> **The task**
Decide whether each statement below agrees with the article on the Christians Against Poverty report. Answer yes or no for each, and quote the words of the article that decide it.
1. More than half of the respondents felt trapped in poverty.
2. Most of the charity's clients were aged between 18 and 25.
3. The charity runs more than 580 debt centres.

> **Text under study**
[Start of section]
Christians Against Poverty report says that people feel suicidal, hungry, and trapped


A box for food donations outside a church in Baildon, Yorkshire

A box for food donations outside a church in Baildon, Yorkshire

POVERTY is destroying lives in Britain during the Covid-19 pandemic, a report by the national debt-counselling charity Christians Against Poverty (CAP) says.

The charity’s latest annual survey, Our Story, released on Thursday, says that people feel suicidal, hungry, and trapped. It found that more than one quarter (28 per cent) of respondents had considered or attempted suicide before seeking debt advice; more than one third (37 per cent) had missed meals because they could not afford to eat; and more than half (58 per cent) felt trapped in poverty, with no one to turn to for help.

The two main reasons for getting into debt were low income (20 per cent) and mental-health problems (18 per cent). Average peak household debt in 2020 was £17,917.

The average CAP client household income after housing costs was just £12,845, compared with the national average of £24,900.

The survey found that young people were the least likely to seek help from the charity, although they were among the hardest-hit during the pandemic. Only eight per cent of CAP clients were aged between 18 and 25.

The report draws on data for the 1552 households who used its services for the first time in 2020. Data has also been gathered from 897 respondents to the charity’s annual debt help client survey conducted online and by post in October and November 2020.

Last year, CAP helped more than 16,000 people. Among them was Paula Goddard, from Colchester, Essex. She said: “My husband and I worked for the same company, and we were both made redundant. After the redundancy, the debts started building: rent arrears, council-tax arrears, doorstep loans, catalogue loans. We were missing meals four or five nights a week, so that the kids could have dinner. I didn’t want to go out. I couldn’t speak to anyone on the phone. It was a horrendous time.”

The charity works through more than 580 churches, and runs more than 280 debt centres. It has also organised more than 800 budgeting courses to help people to stay out of debt.

The chief executive, Paula Stringer, said: “Our latest report gives just a glimpse of how much the Covid-19 pandemic has affected people’s lives. I believe there are millions more families in debt across the UK still suffering in silence.

“Despite all the challenges of the last year, we want everyone to know there is hope. There are charities out there who can offer free, expert help out of debt. Getting debt help can quickly relieve the pressure, ease the strain on people’s mental health, and help them get their lives back on track.”
[End of section]
> **Raw data**
[Start of section]
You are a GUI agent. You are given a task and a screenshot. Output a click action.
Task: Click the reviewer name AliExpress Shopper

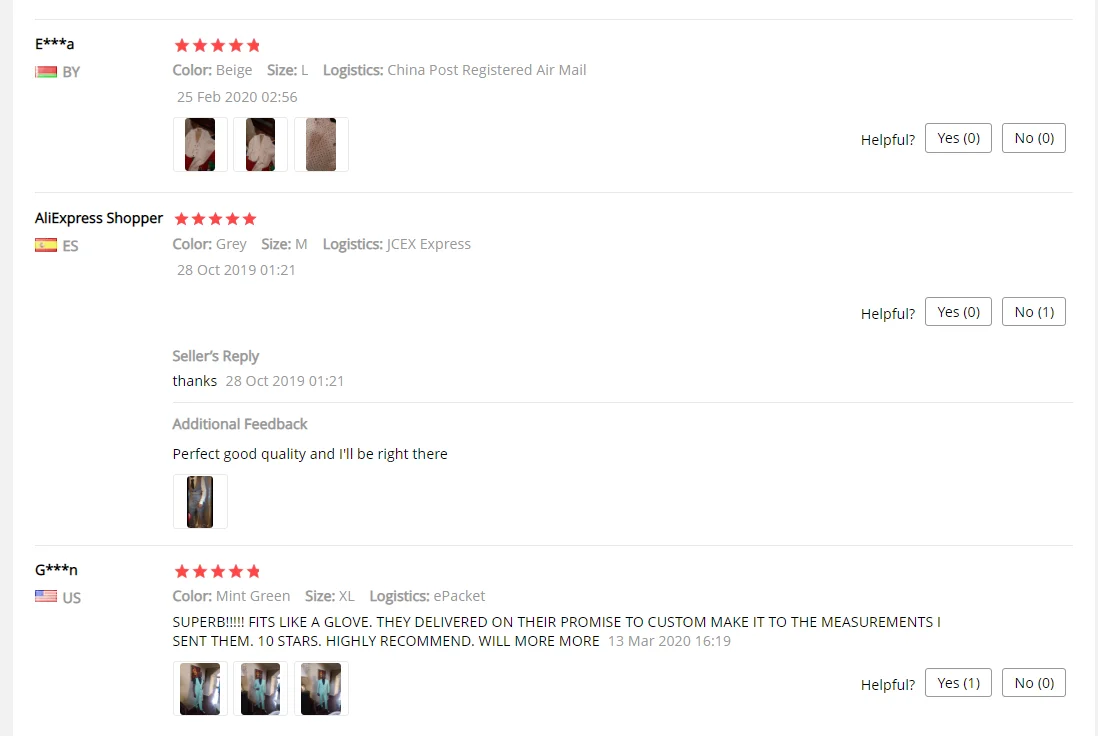pyautogui.click(x=99, y=218)
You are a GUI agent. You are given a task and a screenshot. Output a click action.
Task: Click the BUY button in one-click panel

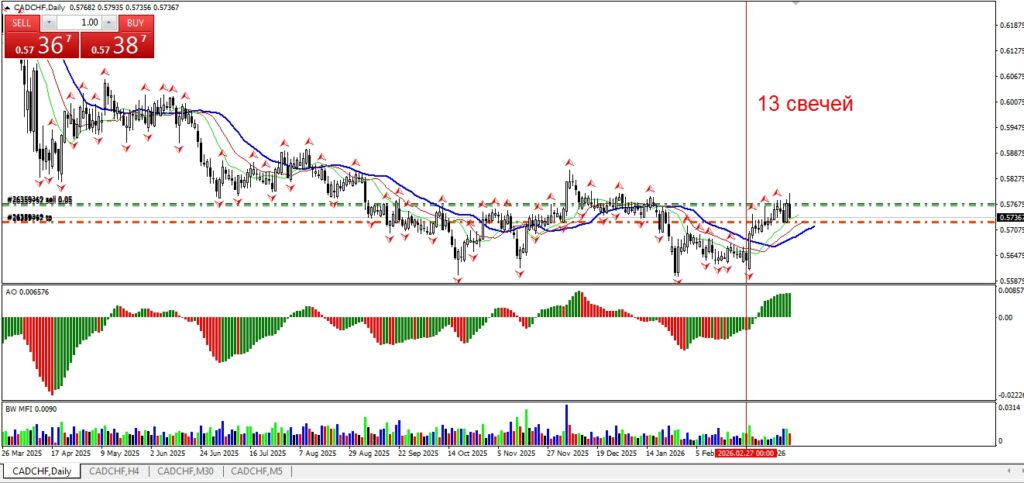click(x=135, y=21)
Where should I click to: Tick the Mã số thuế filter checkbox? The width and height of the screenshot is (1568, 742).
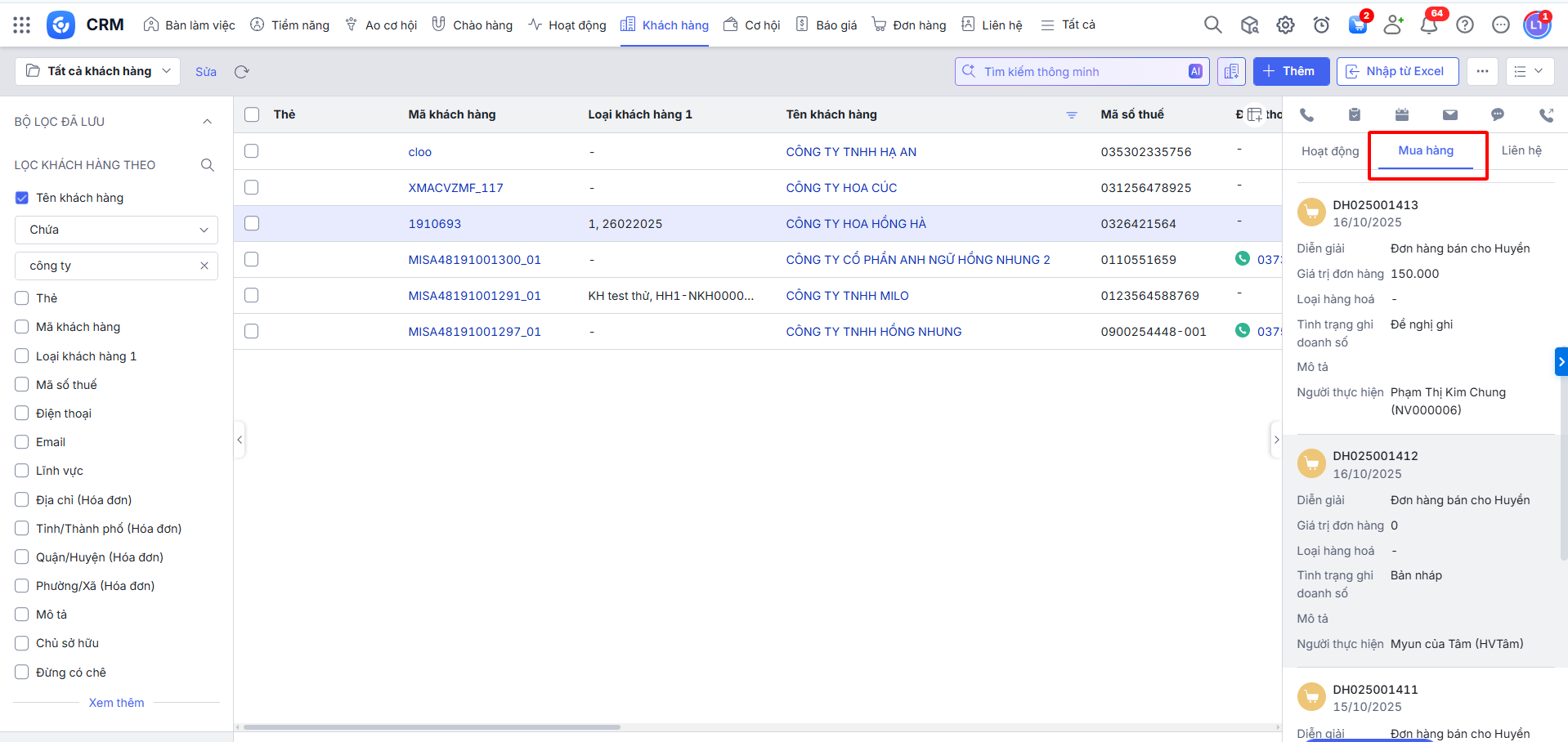click(x=22, y=385)
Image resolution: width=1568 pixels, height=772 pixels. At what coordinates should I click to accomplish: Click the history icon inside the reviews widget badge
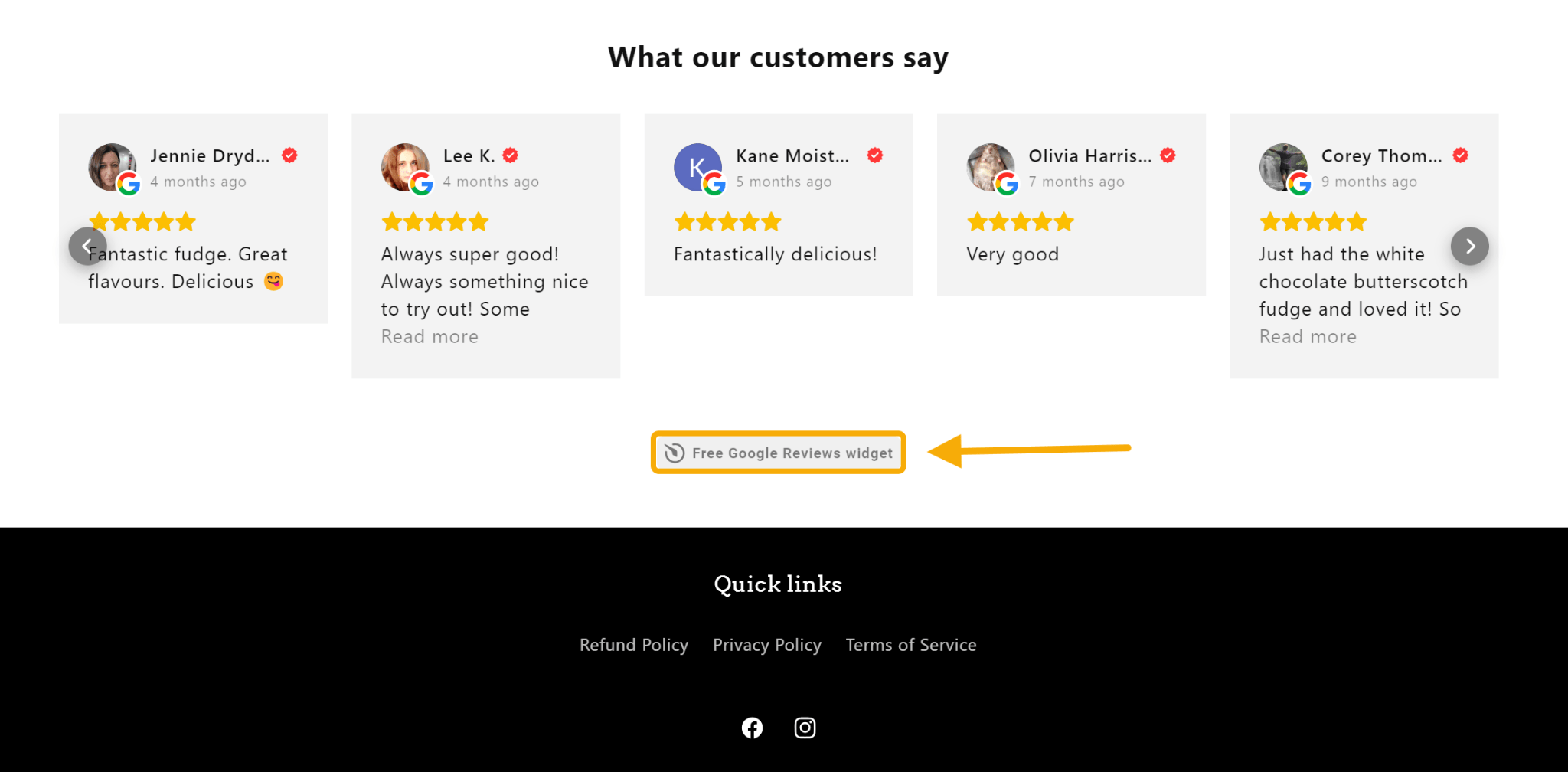[675, 453]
[End of section]
> **Solution for this exercise**
1. Yes: "more than half (58 per cent) felt trapped in poverty, with no one to turn to for help."
2. No: "Only eight per cent of CAP clients were aged between 18 and 25."
3. No: "The charity works through more than 580 churches, and runs more than 280 debt centres."